Lieu de tournage La Zone d’intérêt

Les dessous du tournage de La Zone d’intérêt : une plongée saisissante dans l’horreur d’Auschwitz

Le film La Zone d’intérêt de Jonathan Glazer, adaptation du roman éponyme de Martin Amis, a marqué les esprits lors de sa présentation en compétition officielle au Festival de Cannes 2023. Pour reconstituer avec une précision glaçante l’univers du commandant nazi Rudolf Höss et de sa famille vivant à proximité du camp d’extermination d’Auschwitz, le réalisateur a fait le choix audacieux de tourner au plus près du lieu historique, avec toute la charge émotionnelle et les défis logistiques que cela implique.

Recréer la propriété des Höss : un défi titanesque

Afin de retranscrire au mieux l’atmosphère oppressante de la villa des Höss, Jonathan Glazer souhaitait initialement filmer dans la maison d’origine. Cependant, le statut d’Auschwitz, inscrit au patrimoine mondial de l’UNESCO, interdisait toute construction dans un périmètre de 500 mètres autour du site. L’équipe a donc opté pour la transformation d’un bâtiment abandonné, une ancienne caserne d’officiers située à seulement 180 mètres de la véritable propriété.

===============

### Consigne
Pouvez-vous reproduire à l’identique l’intégralité du texte sur le tournage de La Zone d’intérêt ?

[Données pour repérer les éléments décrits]
===============

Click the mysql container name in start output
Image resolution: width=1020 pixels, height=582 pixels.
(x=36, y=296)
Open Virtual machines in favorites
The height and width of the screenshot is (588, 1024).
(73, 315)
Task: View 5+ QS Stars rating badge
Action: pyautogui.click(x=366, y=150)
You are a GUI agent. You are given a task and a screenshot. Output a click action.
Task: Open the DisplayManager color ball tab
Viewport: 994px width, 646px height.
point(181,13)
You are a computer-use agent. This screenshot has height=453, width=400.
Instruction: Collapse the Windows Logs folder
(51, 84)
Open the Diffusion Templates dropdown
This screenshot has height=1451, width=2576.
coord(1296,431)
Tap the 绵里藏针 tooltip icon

===============

### Résultat attendu
Lieu de tournage La Zone d’intérêt

Les dessous du tournage de La Zone d’intérêt : une plongée saisissante dans l’horreur d’Auschwitz

Le film La Zone d’intérêt de Jonathan Glazer, adaptation du roman éponyme de Martin Amis, a marqué les esprits lors de sa présentation en compétition officielle au Festival de Cannes 2023. Pour reconstituer avec une précision glaçante l’univers du commandant nazi Rudolf Höss et de sa famille vivant à proximité du camp d’extermination d’Auschwitz, le réalisateur a fait le choix audacieux de tourner au plus près du lieu historique, avec toute la charge émotionnelle et les défis logistiques que cela implique.

Recréer la propriété des Höss : un défi titanesque

Afin de retranscrire au mieux l’atmosphère oppressante de la villa des Höss, Jonathan Glazer souhaitait initialement filmer dans la maison d’origine. Cependant, le statut d’Auschwitz, inscrit au patrimoine mondial de l’UNESCO, interdisait toute construction dans un périmètre de 500 mètres autour du site. L’équipe a donc opté pour la transformation d’un bâtiment abandonné, une ancienne caserne d’officiers située à seulement 180 mètres de la véritable propriété.